**Goal of the exercise:** Each line below should be repeated exactly, but no picture should be carried over.

**Exercise material:**
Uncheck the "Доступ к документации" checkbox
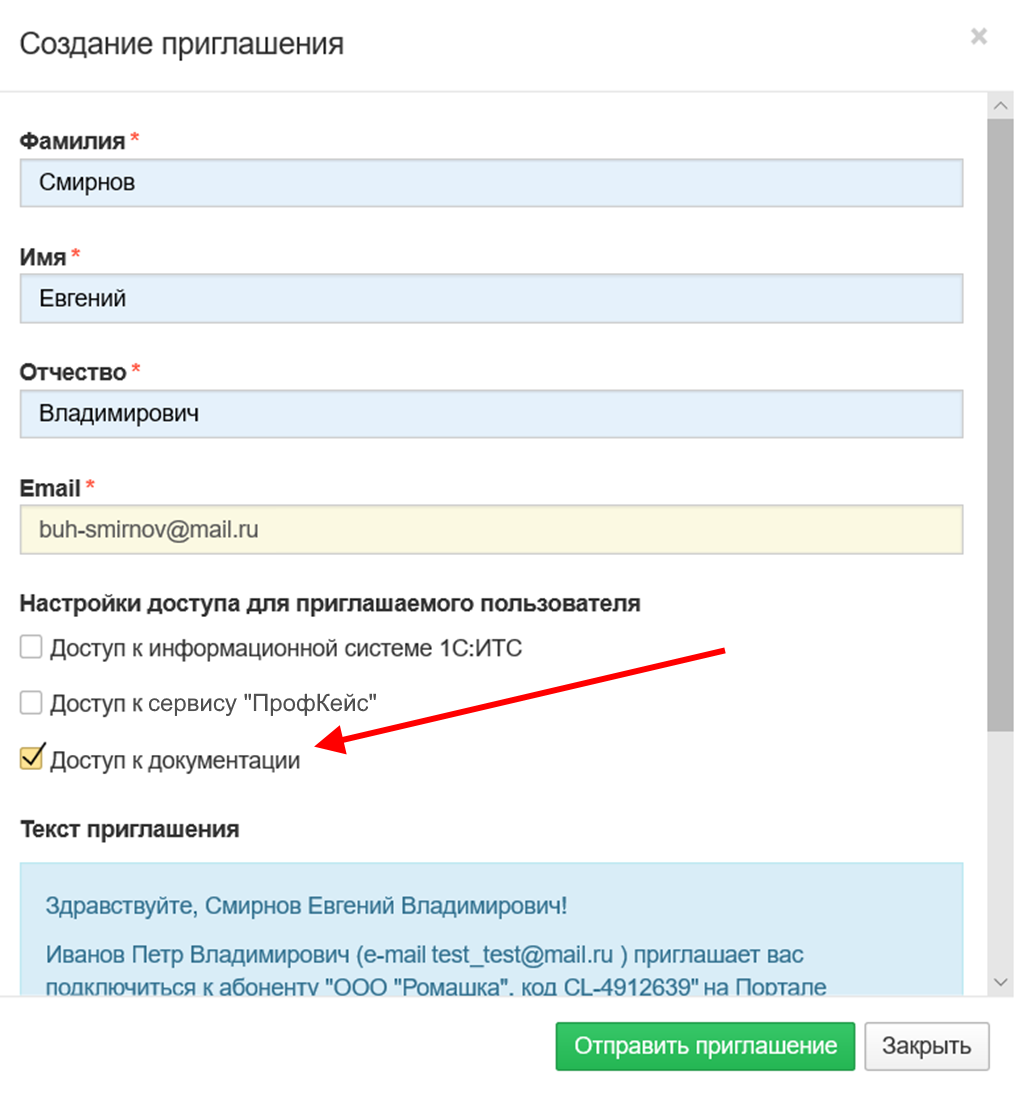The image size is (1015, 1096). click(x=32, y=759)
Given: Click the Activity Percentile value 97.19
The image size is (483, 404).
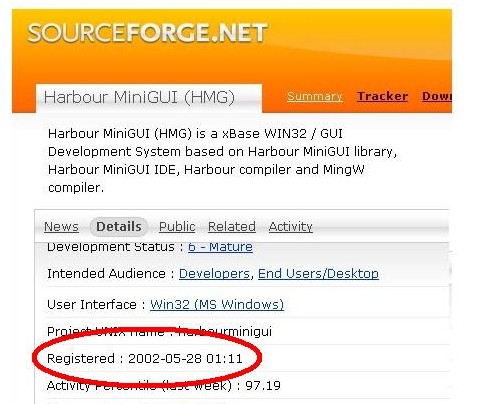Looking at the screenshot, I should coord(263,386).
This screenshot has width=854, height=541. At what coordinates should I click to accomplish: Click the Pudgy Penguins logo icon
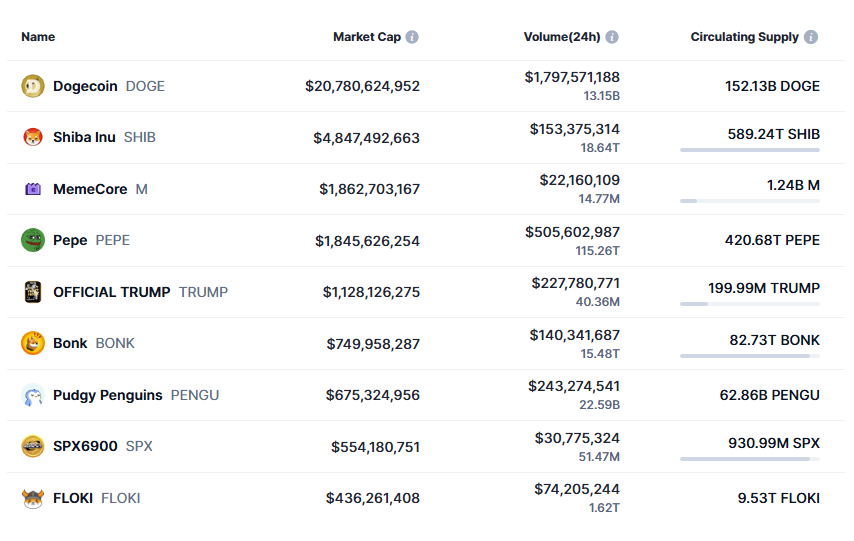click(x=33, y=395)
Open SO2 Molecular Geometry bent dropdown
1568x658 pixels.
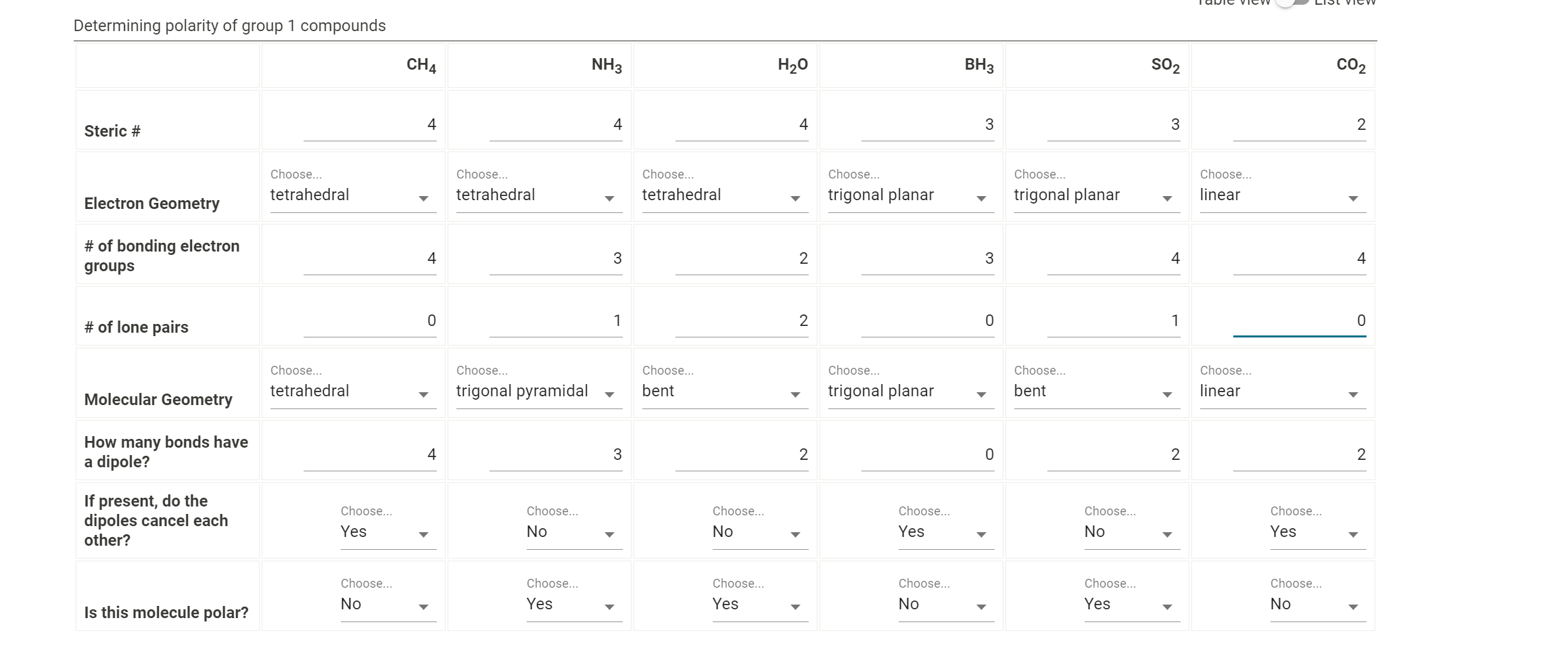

**Exercise output:**
Uncheck the "Доступ к документации" checkbox
The image size is (1015, 1096). click(x=32, y=759)
Given: Click the Activity Percentile value 97.19
The image size is (483, 404).
Looking at the screenshot, I should coord(263,386).
This screenshot has width=854, height=541. At what coordinates should I click to accomplish: Click the Pudgy Penguins logo icon
click(x=33, y=395)
Open SO2 Molecular Geometry bent dropdown
1568x658 pixels.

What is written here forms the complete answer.